The “let’s get tough” and “laws can solve it” argument saw the Tories bring in the Psychedelic Substances Act to address legal highs. I am again reminded of a sage comment this time from a former prisons chief. He stated that if prohibition hadn’t worked with alcohol which was a low-value, high-visibility substance, how could it possibly cope with white powder and other substances that are invariably high value and low visibility?
He was right as the “zombie nation” that’s marauding Manchester means that even the police are saying that the new laws have made the situation worse. The laws have pushed the drug underground, put up the price and ensured that there’s no check or regulation on what’s being sold.
It’s not just that the law is failing but that it is held in contempt. Some of it is generational but there are huge swathes of our society who now see some drug or drug use as legitimate and laws against them as unfair. Once the law lacks credibility then enforcement becomes hugely difficult as other laws have discovered.

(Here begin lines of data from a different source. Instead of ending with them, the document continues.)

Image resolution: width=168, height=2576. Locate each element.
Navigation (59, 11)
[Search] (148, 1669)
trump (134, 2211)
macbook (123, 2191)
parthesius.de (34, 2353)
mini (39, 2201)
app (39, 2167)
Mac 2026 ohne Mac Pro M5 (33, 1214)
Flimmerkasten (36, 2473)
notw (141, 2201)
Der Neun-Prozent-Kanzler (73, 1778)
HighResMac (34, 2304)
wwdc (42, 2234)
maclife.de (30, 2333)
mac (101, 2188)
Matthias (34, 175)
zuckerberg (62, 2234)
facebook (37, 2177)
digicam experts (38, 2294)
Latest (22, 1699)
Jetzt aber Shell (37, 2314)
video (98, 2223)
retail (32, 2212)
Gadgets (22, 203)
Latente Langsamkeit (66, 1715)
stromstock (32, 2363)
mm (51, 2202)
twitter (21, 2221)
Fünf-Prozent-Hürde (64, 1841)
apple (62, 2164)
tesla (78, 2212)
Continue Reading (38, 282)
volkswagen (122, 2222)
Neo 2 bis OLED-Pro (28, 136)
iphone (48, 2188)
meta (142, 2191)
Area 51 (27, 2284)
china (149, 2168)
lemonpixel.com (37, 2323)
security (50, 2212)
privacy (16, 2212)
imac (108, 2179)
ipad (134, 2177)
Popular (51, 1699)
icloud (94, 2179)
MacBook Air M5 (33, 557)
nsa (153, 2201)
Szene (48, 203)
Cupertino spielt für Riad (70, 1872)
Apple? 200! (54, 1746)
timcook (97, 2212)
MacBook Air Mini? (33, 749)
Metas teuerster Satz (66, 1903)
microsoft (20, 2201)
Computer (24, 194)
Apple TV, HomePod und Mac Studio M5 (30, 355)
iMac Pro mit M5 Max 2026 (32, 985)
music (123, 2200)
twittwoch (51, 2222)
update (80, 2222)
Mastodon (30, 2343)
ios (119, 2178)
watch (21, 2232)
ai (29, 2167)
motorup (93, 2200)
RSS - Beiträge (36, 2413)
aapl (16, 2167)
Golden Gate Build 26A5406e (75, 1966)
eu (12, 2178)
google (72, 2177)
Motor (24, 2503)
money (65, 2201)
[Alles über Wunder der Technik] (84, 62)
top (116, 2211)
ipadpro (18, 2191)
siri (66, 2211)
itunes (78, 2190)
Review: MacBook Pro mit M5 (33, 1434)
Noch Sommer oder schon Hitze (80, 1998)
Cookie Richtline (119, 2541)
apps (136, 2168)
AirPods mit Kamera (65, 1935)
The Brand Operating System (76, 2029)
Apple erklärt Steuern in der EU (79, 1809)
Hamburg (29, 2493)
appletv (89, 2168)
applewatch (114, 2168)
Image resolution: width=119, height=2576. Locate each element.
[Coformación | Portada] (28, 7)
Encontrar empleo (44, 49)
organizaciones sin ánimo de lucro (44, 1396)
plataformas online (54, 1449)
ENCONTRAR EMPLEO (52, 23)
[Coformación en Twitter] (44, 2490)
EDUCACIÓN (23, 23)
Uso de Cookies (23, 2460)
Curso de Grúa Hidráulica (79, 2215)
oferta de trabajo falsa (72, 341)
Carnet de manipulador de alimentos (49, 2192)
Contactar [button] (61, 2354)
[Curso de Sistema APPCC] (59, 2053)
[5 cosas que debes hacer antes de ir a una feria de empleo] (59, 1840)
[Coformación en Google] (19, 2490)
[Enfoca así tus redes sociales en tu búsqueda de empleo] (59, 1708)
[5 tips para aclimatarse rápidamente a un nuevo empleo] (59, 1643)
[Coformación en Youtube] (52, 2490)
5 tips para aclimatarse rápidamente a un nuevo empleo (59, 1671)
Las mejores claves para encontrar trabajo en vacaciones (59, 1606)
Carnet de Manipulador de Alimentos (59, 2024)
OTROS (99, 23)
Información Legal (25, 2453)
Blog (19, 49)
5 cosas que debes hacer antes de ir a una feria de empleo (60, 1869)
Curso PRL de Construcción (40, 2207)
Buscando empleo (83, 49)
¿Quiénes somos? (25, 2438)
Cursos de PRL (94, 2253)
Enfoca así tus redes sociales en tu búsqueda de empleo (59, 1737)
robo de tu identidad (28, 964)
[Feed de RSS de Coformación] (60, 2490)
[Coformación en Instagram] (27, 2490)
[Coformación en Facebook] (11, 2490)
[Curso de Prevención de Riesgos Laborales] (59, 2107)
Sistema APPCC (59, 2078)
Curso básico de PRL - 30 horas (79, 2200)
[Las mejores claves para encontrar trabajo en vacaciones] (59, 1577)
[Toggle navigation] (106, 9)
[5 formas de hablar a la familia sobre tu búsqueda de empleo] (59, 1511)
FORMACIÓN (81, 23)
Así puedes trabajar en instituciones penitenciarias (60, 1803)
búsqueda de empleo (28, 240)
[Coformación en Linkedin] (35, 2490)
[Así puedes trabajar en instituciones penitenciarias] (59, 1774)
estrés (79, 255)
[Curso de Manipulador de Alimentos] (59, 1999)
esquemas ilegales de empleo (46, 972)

I don’t think there’s an absolute solution and any politician who promises one is either a liar or a fool. Drug abuse like alcohol abuse is symptomatic of a wider malaise and most often tied in with personal issues whether mental health, suffering and deprivation.
The solution should be cross-party agreement for a Royal Commission to Review Policy. The status quo is no longer tenable. Other options do exist and should be explored. Medicinal cannabis has been shown to have benefits and should be capable of being prescribed. Changes are happening all over the world. Even when Trump was winning in America, states were voting to legalise or decrimalise cannabis. Canada has followed suit.
There’s also the Portuguese model where drug-taking is viewed primarily as a health problem. It’s not the promised land but drug deaths are down, as is consumption, but the money and consequently the violence and corruption have been significantly reduced. The apocalypse predicted, of every drug addict in Europe moving to the Algarve, hasn’t happened.
Drugs should be discussed in this election but sadly I fear this issue will remain on the screens and in the streets only.